Positions still vacant

2 There are many decisions surrounding Petaling Jaya’s One Way Loop that would need a councillor’s input.

STAKEHOLDERS in Selangor are getting restless as the end of term nears for councillors in the state with no successors’ list in sight.

The current councillors’ term ends Dec 31 and to-date, no names have been approved by the state government.
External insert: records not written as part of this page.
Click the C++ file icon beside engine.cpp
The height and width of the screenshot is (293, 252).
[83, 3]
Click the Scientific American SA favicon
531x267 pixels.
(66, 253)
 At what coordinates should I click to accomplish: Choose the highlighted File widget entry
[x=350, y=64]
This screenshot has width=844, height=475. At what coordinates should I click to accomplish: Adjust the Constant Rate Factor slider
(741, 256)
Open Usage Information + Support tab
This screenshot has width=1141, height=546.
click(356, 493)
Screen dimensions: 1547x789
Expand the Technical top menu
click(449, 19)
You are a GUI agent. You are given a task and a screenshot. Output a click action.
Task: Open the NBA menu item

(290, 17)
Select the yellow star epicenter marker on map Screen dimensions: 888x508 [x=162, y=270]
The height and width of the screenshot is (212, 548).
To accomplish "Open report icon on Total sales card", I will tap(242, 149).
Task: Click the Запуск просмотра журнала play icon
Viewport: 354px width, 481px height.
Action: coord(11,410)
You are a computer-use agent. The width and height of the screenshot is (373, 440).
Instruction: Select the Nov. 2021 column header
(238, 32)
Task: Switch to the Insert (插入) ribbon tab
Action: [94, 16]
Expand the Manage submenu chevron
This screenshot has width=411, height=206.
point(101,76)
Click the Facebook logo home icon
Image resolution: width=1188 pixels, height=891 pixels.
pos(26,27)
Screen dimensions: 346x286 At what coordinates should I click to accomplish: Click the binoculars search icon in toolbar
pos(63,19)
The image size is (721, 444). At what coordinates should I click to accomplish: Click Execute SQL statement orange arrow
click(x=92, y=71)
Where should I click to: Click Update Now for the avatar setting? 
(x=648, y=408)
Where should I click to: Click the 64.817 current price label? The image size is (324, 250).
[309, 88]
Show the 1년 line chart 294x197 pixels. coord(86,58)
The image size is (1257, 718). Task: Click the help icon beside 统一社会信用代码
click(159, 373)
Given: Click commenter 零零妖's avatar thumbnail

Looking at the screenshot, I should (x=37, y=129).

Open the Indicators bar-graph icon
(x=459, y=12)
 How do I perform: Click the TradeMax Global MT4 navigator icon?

This may result in vacant seats in all 12 councils for the first three months of 2016.

It is learned that the names of candidates have not been submitted by the state government’s component political parties.

The possible inclusion of the newly formed Parti Amanah Nasional (Amanah) is said to be the reason behind the delay with several quarters urging the state government to provide a quota for it.

This could result in a reduced number of seats for the other parties – PKR, DAP and PAS.

Mentri Besar Azmin Ali recently confirmed that they had yet to discuss the matter.

3 Klang Town Council workers clearing up garbage dumped along roads in Klang.
Waste management is another important area monitored by councillors. — filepics

There are 288 seats available with 120 seats allocated to PKR, 92 for DAP, 67 for PAS, and nine more for the Orang Besar Daerah.

Representatives from non-governmental organisations shortlisted by the political parties constitute 25% of the total seats held by all the other parties.

While the state government mulls over the issue, the people on the ground including councillors and residents are already worried about the state of the local councils next year.

Councillors are involved in the decision-making process for new pertinent applications during the full board meetings and they are also the first contact person for residents.

Each councillor has an allocation to use for their constituents and are often depended upon to highlight complaints and grouses to the councils and assemblymen.

Their absence may mean slower response time to residents’ complaints and applications may take longer to be approved.

Many councillors who spoke to StarMetro on condition of anonymity, said the delay in announcement had also left many of them confused.

A PKR councillor said they were unsure if the term of the existing councillors would be temporarily extended or be terminated.

“We have heard so many rumours but the most common is the possibility of our tenure being extended until the new list is announced,” he said.

The councillor also said delay should not have occurred in the first place, especially since all parties were aware of the end of the tenure.

“The names should have been endorsed by the end of November.

“We all know the negotiations and discussions usually take a while, so all this should have been taken into consideration,” he added.

A former councillor from an NGO, said the problem should have been predicted as it had occurred before.

The delay, he said, could result in low morale among the existing councillors as they might not be enthused to see through their projects at the end of the year.

“I also hope the new line-up will ensure the 25% quota for NGOs and professionals are adhered to and we will not be sacrificed for political mileage,” he added.

A DAP councillor said the names should have been announced to make it easier for the councillors who were going to be dropped and they would not have to put their personal plans on hold.

He also said he would love to continue for another term at the very least, especially since he was only sworn in last year.

“It takes councillors time to learn the ropes, we need at least a year to do that.

“When we are just getting a hang of things, we might be removed,” he added.

A councillor from PAS on the other hand, said the current situation should remain status quo.

Residents who were asked on their views, expressed disappointment over the delay.

Petaling Jaya Section 12 Residents Association chairman Datuk A.Narayanan said the people were worried that it would affect them especially with intense development around their neighbourhood.

He said they depended on their councillors to help resolve issues and problems, and these vacant seats could leave them in the lurch.

“Political issue should not be allowed to affect the people.

“In the past, they extended the tenure of existing councillors until the new list was out, so we hope they can do it again,” he stressed.

Kota Kemuning resident Allan Ang hopes their councillor Tan Ah Kow will be retained instead of forcing residents to adapt to a new person.

He said most were already familiar with Tan and they had no problems with him.

“If we do not like the councillor, we will ask for a change.

“We work with him, so we would know if he is good or not, so we should give them our opinion,” he added.

Ang said they had written to Azmin asking for Tan’s tenure to be extended.